[Stored data entries]
────────────────────────────────────────
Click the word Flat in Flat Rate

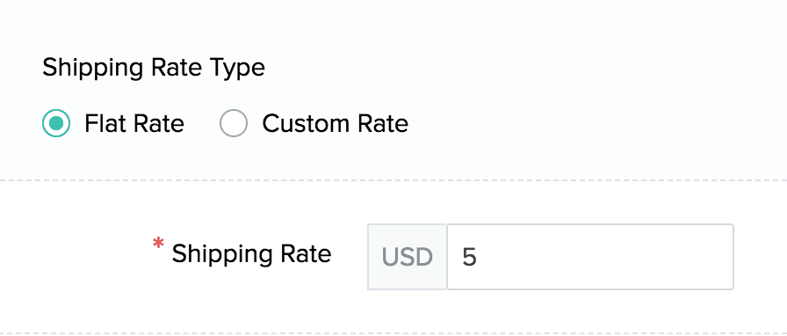pyautogui.click(x=103, y=124)
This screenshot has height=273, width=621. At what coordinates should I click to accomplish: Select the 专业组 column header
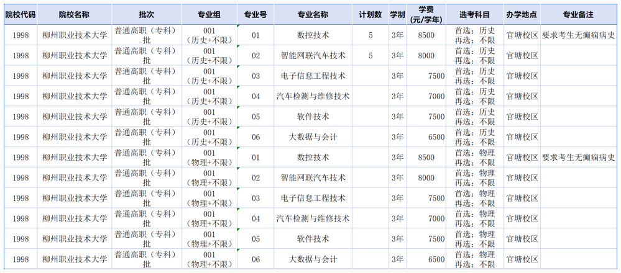(x=209, y=14)
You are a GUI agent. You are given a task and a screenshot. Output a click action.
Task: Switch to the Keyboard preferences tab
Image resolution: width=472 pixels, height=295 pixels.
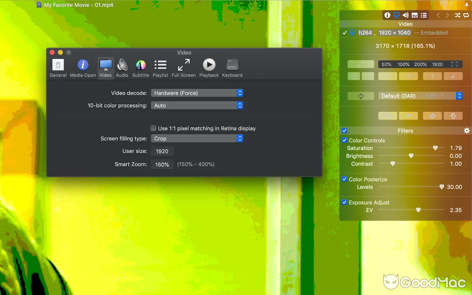pos(232,67)
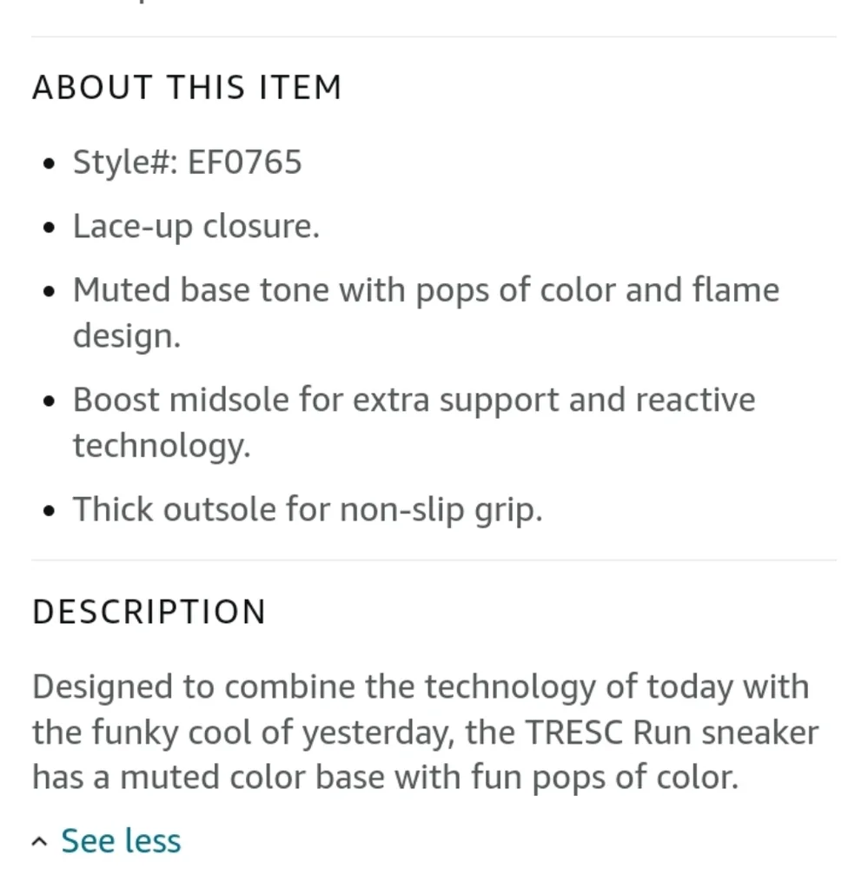Image resolution: width=868 pixels, height=869 pixels.
Task: Click the bullet dot before Boost midsole
Action: coord(49,401)
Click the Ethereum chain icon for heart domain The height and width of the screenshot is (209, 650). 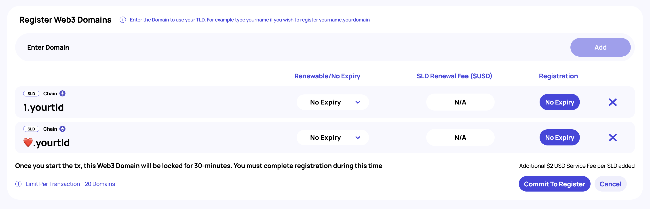coord(63,129)
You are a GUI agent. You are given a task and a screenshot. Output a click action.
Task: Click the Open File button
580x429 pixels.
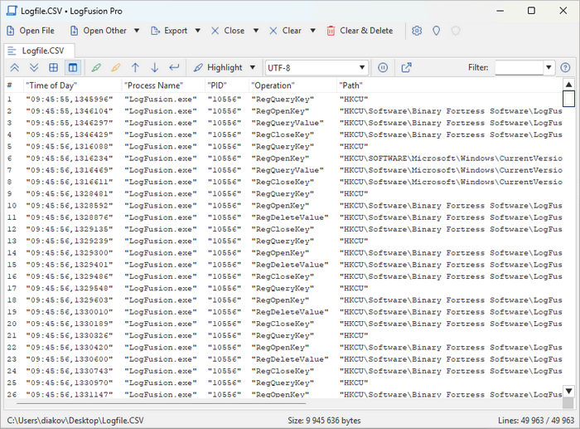[30, 31]
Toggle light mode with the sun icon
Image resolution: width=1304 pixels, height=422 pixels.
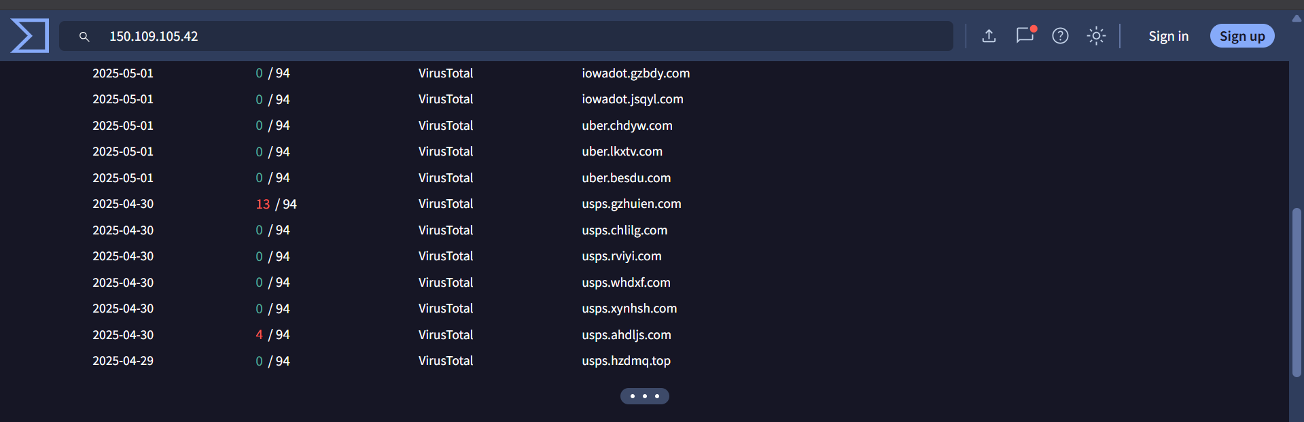(1096, 36)
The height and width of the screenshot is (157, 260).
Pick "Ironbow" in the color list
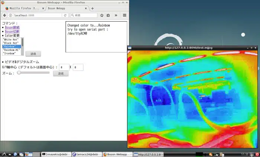tap(10, 53)
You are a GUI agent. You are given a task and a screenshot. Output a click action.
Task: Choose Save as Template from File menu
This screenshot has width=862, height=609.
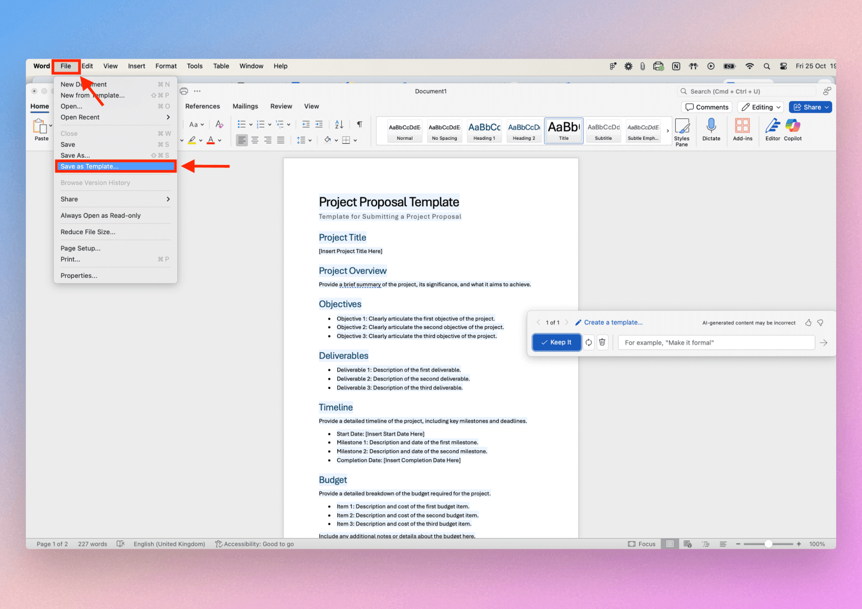click(115, 166)
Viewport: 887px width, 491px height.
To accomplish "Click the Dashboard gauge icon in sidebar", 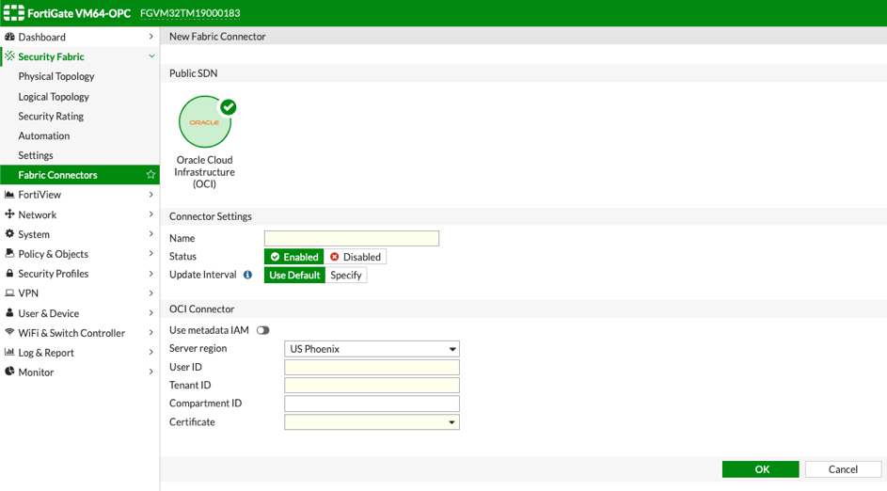I will point(9,37).
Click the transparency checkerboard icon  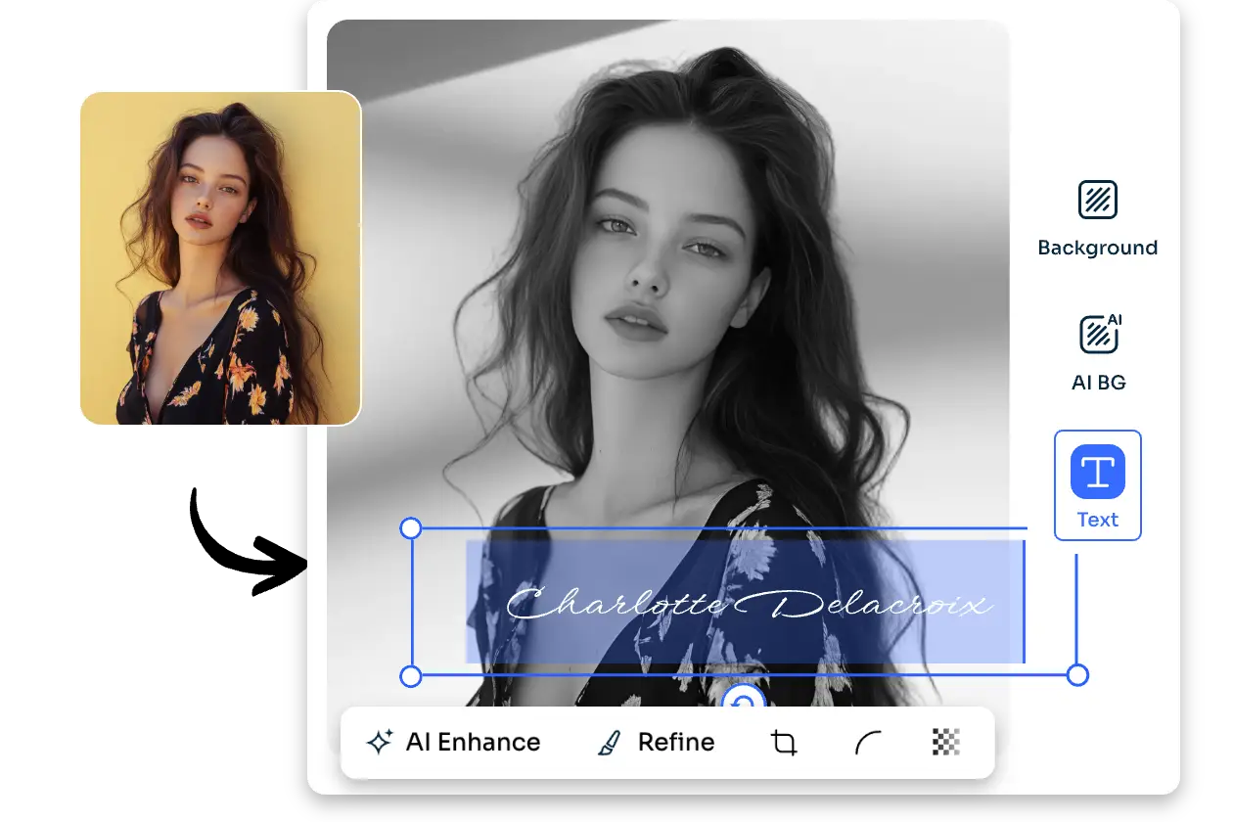[x=945, y=743]
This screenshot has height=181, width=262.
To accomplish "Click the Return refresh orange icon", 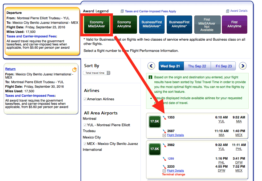I will [74, 70].
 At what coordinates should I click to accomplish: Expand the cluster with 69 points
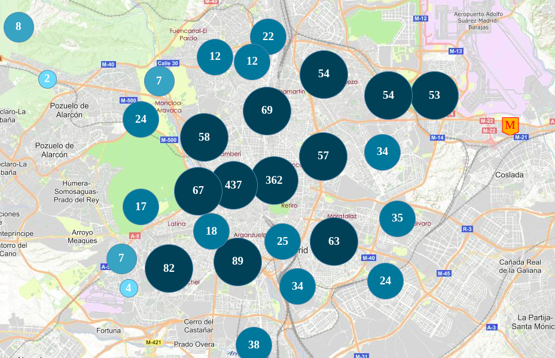(267, 110)
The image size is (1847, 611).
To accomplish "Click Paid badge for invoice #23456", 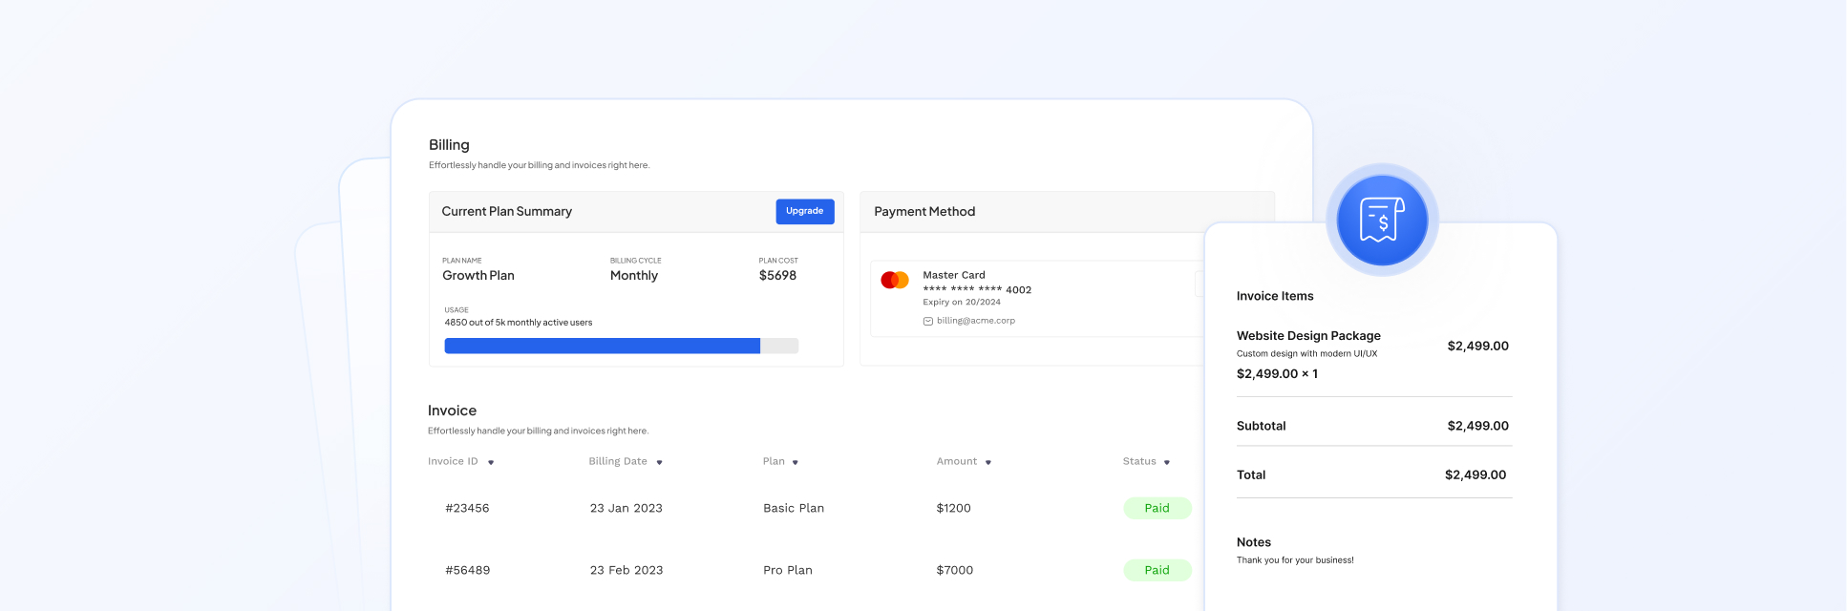I will pyautogui.click(x=1157, y=508).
────────────────────────────────────────
## [Directions]
Filter the lines above, keeping and copying those that contain "File".

## [Result]
Task: Click the Open File button
Task: Choose Save as Template from File menu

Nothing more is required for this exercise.